AlphaFold8 is a machine learning (ML)-based program that predicts a protein structure based on the amino acid sequence. Its second generation, AlphaFold2 won the CASP14 challenge in 2020 in predicting protein folds, outperforming all previous algorithms for fold prediction from individual protein sequences. Chemical and Engineering News wrote “At this year’s competition, two-thirds of the protein structures predicted by AlphaFold were within experimental error. Basically, these structures were as good as the ones researchers could obtain through their laboratory techniques.”9

These experimental techniques, such as Cryo-EM, are currently the main method for structure solution, and will certainly remain in use, in particular in studies focussing on large macromolecular assemblies with complex interactions. However, some structure determinations can now be replaced by ML-based fold prediction. AlphaFold2, and its alternative RoseTTAFold which is also ML-based, are already used to solve, model and improve protein structures,10–13 and ab initio model building in electron density or Cryo-EM reconstruction maps will no longer be a major challenge for experimental structural biology. This will have significant impact, not only for single-particle cryo-electron microscopy and crystallography, but also on NMR, electron tomography and small angle X-ray scattering. Most developments detailed here are very recent and ongoing, with many references being not yet peer-reviewed.

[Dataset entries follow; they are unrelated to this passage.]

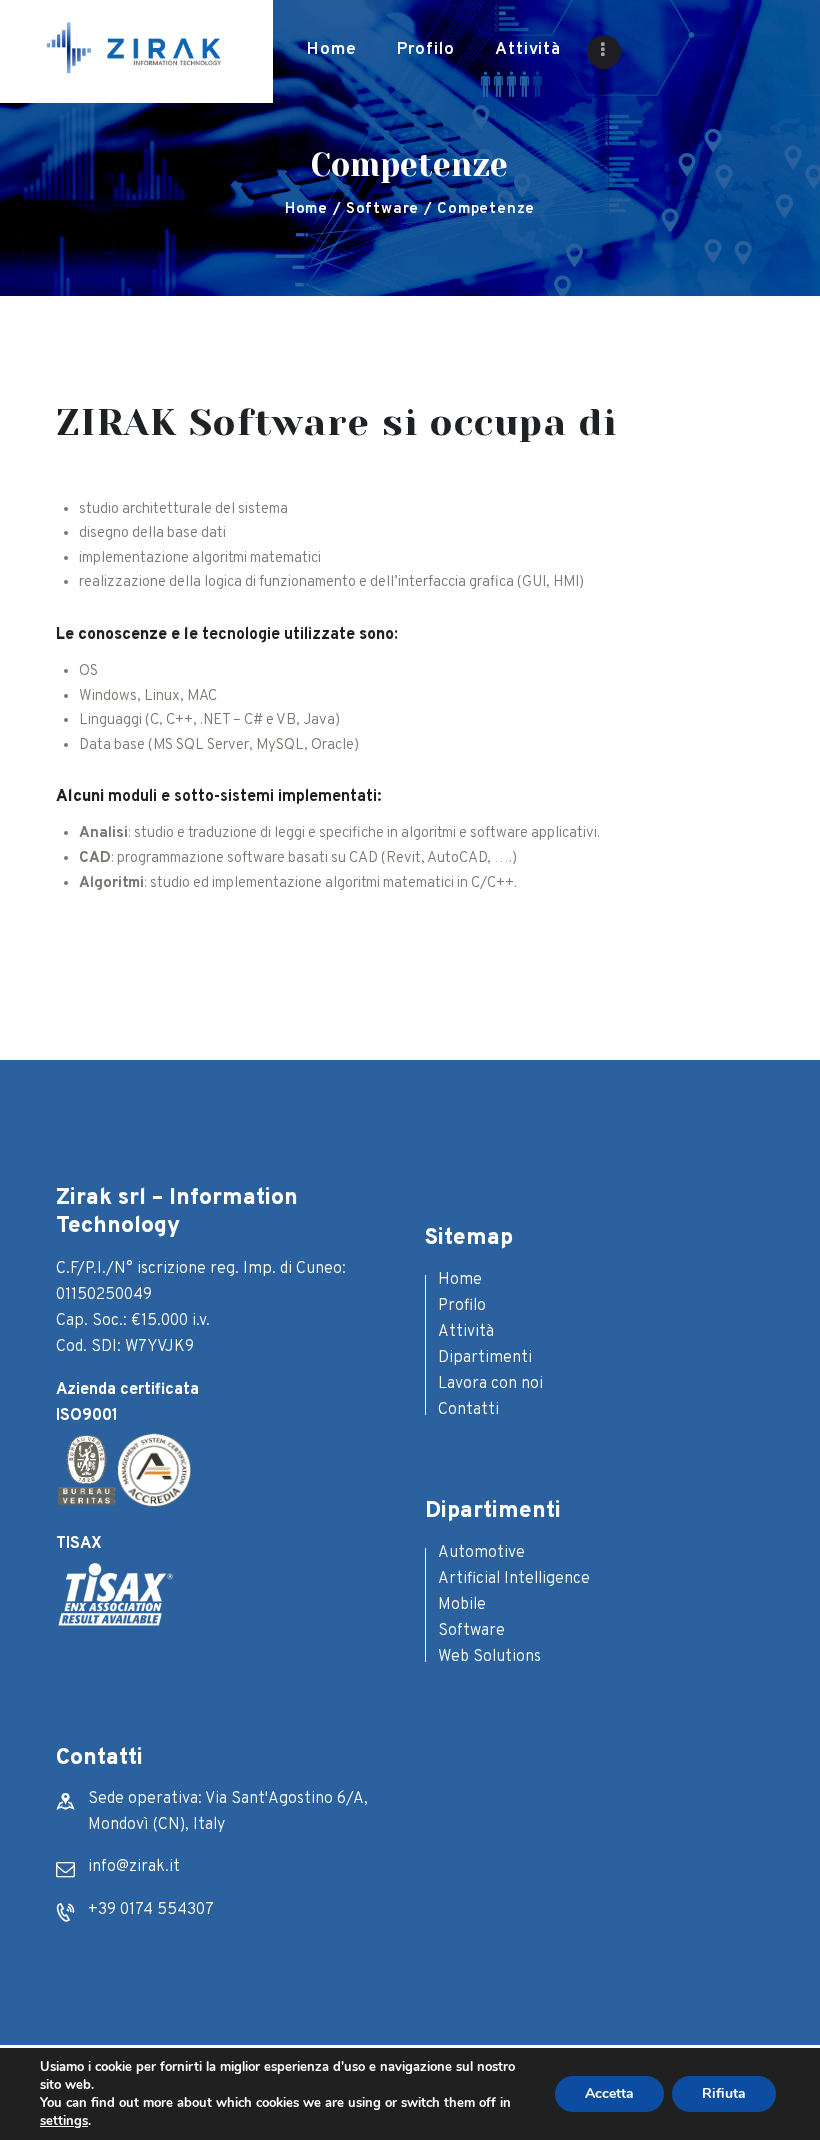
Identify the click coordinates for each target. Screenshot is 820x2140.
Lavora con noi (490, 1384)
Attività (466, 1332)
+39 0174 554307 (151, 1910)
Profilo (462, 1306)
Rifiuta (724, 2093)
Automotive (481, 1553)
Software (382, 209)
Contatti (468, 1410)
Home (306, 209)
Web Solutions (489, 1657)
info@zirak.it (134, 1867)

Therefore, selected examples from our work as part of the Coronavirus Structural Task Force will be used to highlight major points. This task force is an initiative of 26 structural biologists and students who focus on evaluating, improving and consolidating our knowledge of SARS-CoV-2 by critically assessing and disseminating structural information about SARS-CoV-2 proteins,14 which occasionally involves machine learning-based fold prediction as well. For the sake of simplicity, we focus here on AlphaFold2 and do not compare it with RoseTTAFold, as both tools face similar challenges.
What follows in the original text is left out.